PPK Salah Tulis, Ribuan Siswa di Kota Blitar Batal Dapat Seragam Gratis

PPK Salah Tulis, Ribuan Siswa di Kota Blitar Batal Dapat Seragam Gratis
Ilustrasi. (Ist)

ASKARA - Pemerintah Kota Blitar tahun ini mengalokasikan anggaran Rp 2,7 miliar untuk pengadaan seragam gratis bagi siswa TK, SD, dan SMP. 

Namun anggaran miliaran itu justru mubazir, sebab pengadaannya dipastikan batal dilaksanakan. Akibatnya, ribuan siswa batal mendapatkan seragam gratis.

Untuk diketahui, anggaran pengadaan seragam gratis tahun ini naik hampir Rp 1 miliar dibandingkan tahun lalu yang hanya Rp 1,8 miliar.

Adanya tambahan pengadaan seragam gratis untuk siswa kelas 4 SD serta tambahan pengadaan seragam Pramuka untuk anak TK A dan TK B menjadikan anggaran tahun ini lebih besar.

Kepala Bidang Pembinaan Pendidikan Dasar Dinas Pendidikan Kota Blitar Didit Rahman Hidayat menyampaikan, penyebab batalnya pengadaan seragam gratis karena terdapat kesalahan administrasi dalam proses tender.

"Ada kesalahan administrasi dari pihak pejabat pembuat komitmen (PPK). Ada beberapa spesifikasi kain yang dihimpun PPK dalam proses tender tidak sesuai dengan perwali tentang pengadaan seragam siswa. Sebenarnya hanya kesalahan menulis kode kain tapi setelah kita konsultasikan dengan ahli kain ternyata itu berpengaruh. Daripada ada kesalahan lebih lanjut akhirnya tender kami batalkan," jelasnya, Rabu (21/10).

Didit Rahman menambahkan, pihaknya sudah berkirim surat ke wali kota agar pengadaan seragam gratis tahun ini dilaksanakan ganda dengan tahun depan.

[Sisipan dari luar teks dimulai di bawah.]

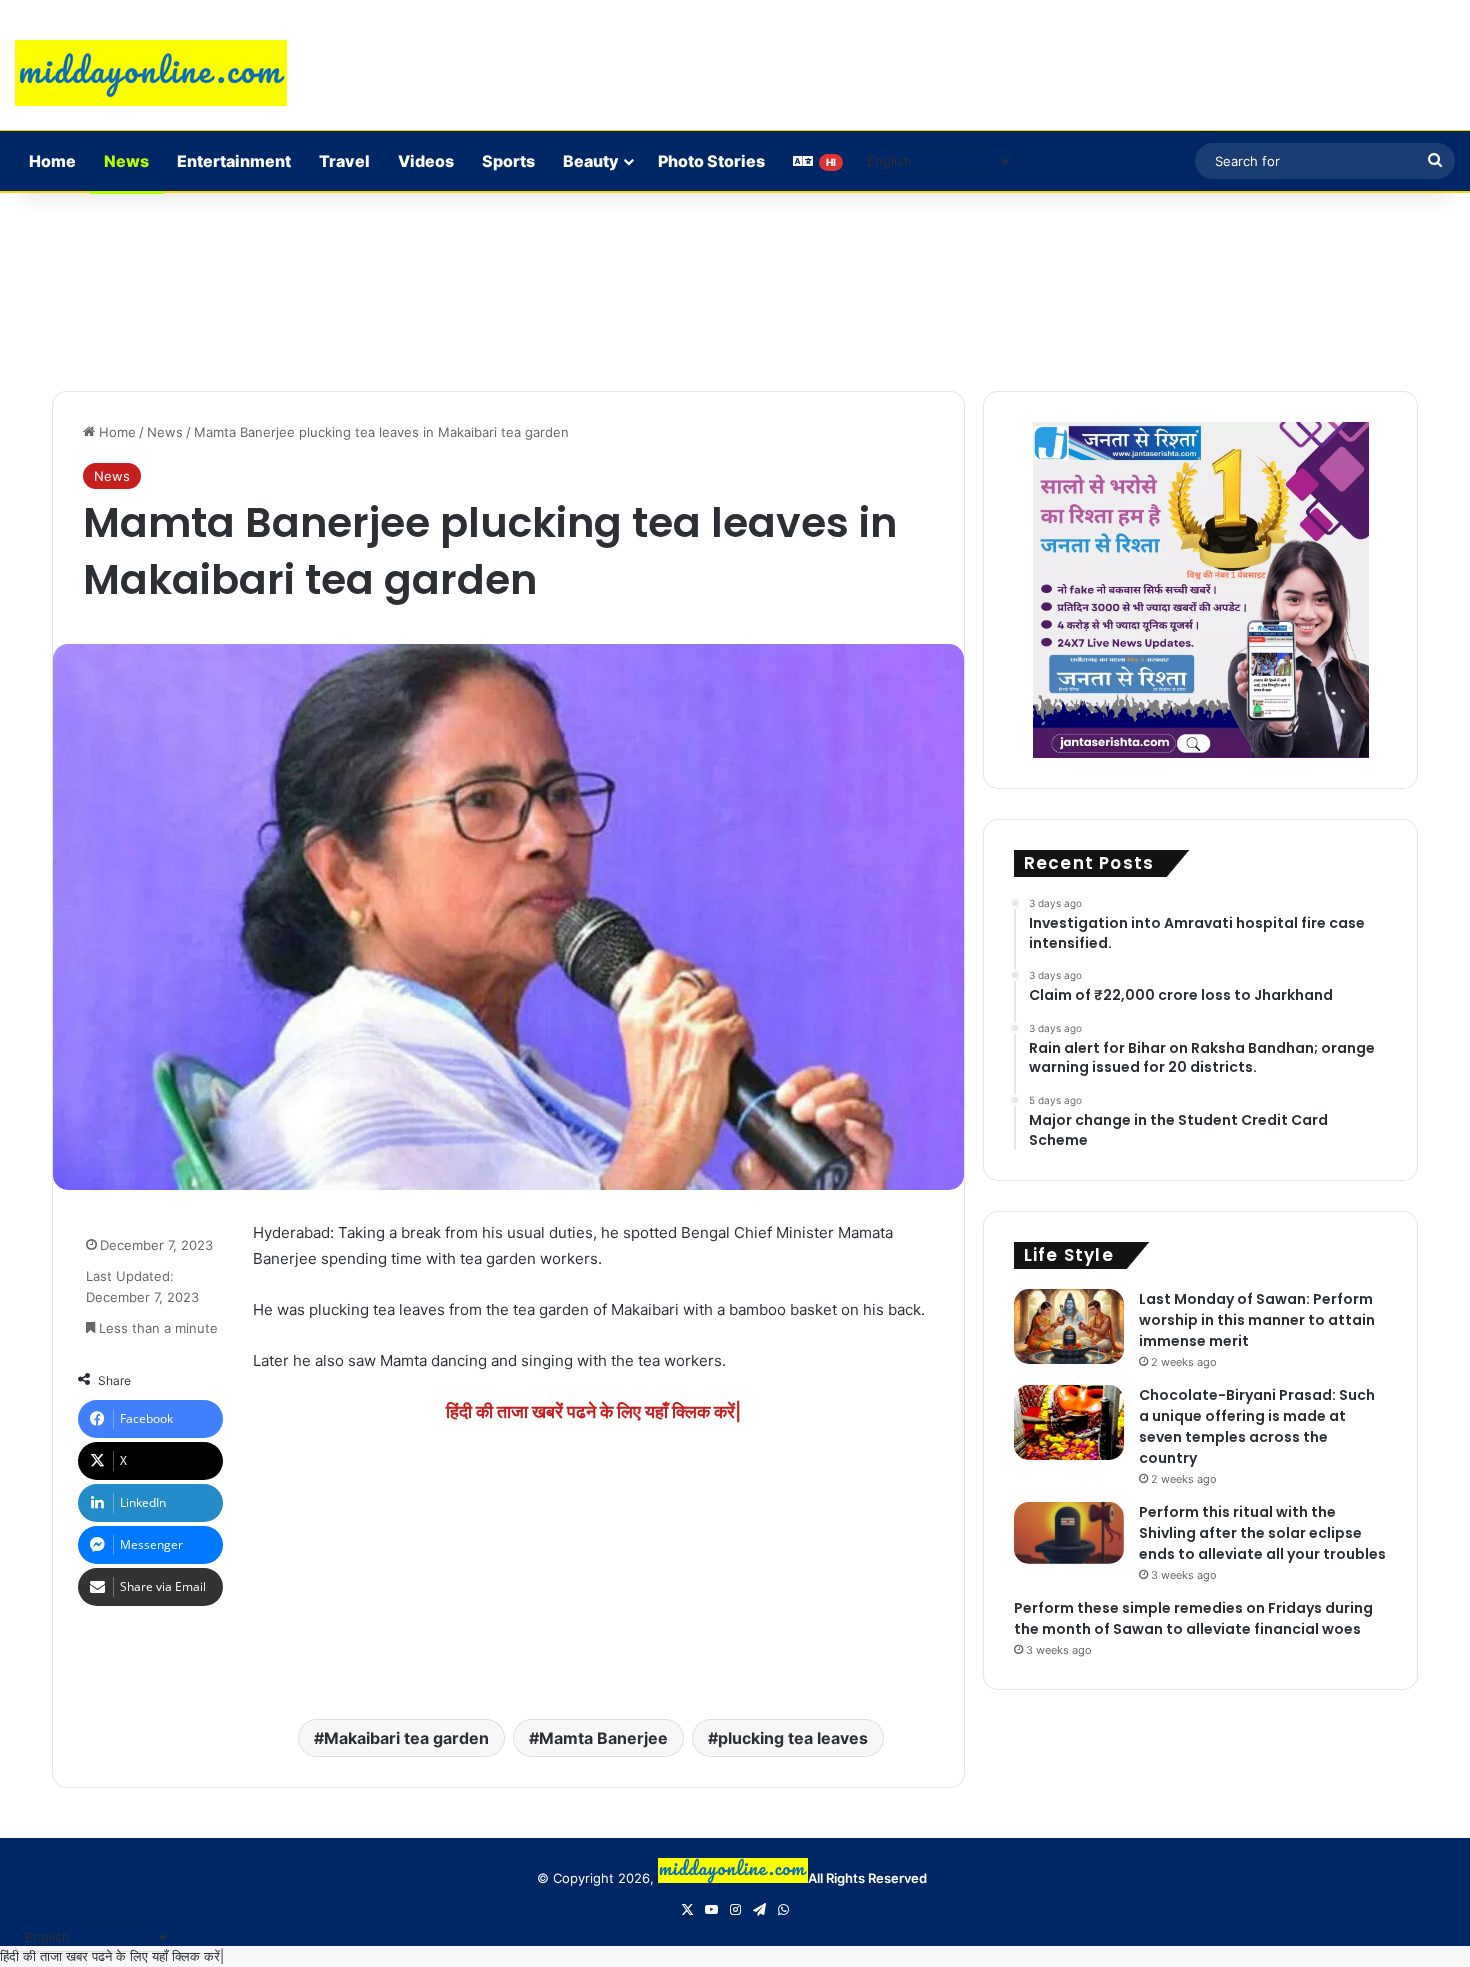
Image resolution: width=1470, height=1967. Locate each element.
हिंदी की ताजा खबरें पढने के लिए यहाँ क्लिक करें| (593, 1411)
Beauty (591, 161)
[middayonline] (151, 73)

"Dari hasil evaluasi, proses pengadaan seragam siswa dalam dua tahun terakhir ini memang selalu terlambat. Persoalannya, seragam yang diberikan ke siswa sudah dalam bentuk pakaian jadi. Karena pakaian jadi, proses pengadaan baru bisa dilakukan setelah siswa masuk tahun ajaran baru," ujarnya.

Sesuai data Dinas Pendidikan Kota Blitar, jumlah siswa kelas 1 dan 4 SD yang menerima seragam gratis sebanyak 2675, siswa SMP 1850 orang, dan TK 500 orang. Jadi, ada ribuan siswa di Kota Blitar yang batal mendapat seragam gratis.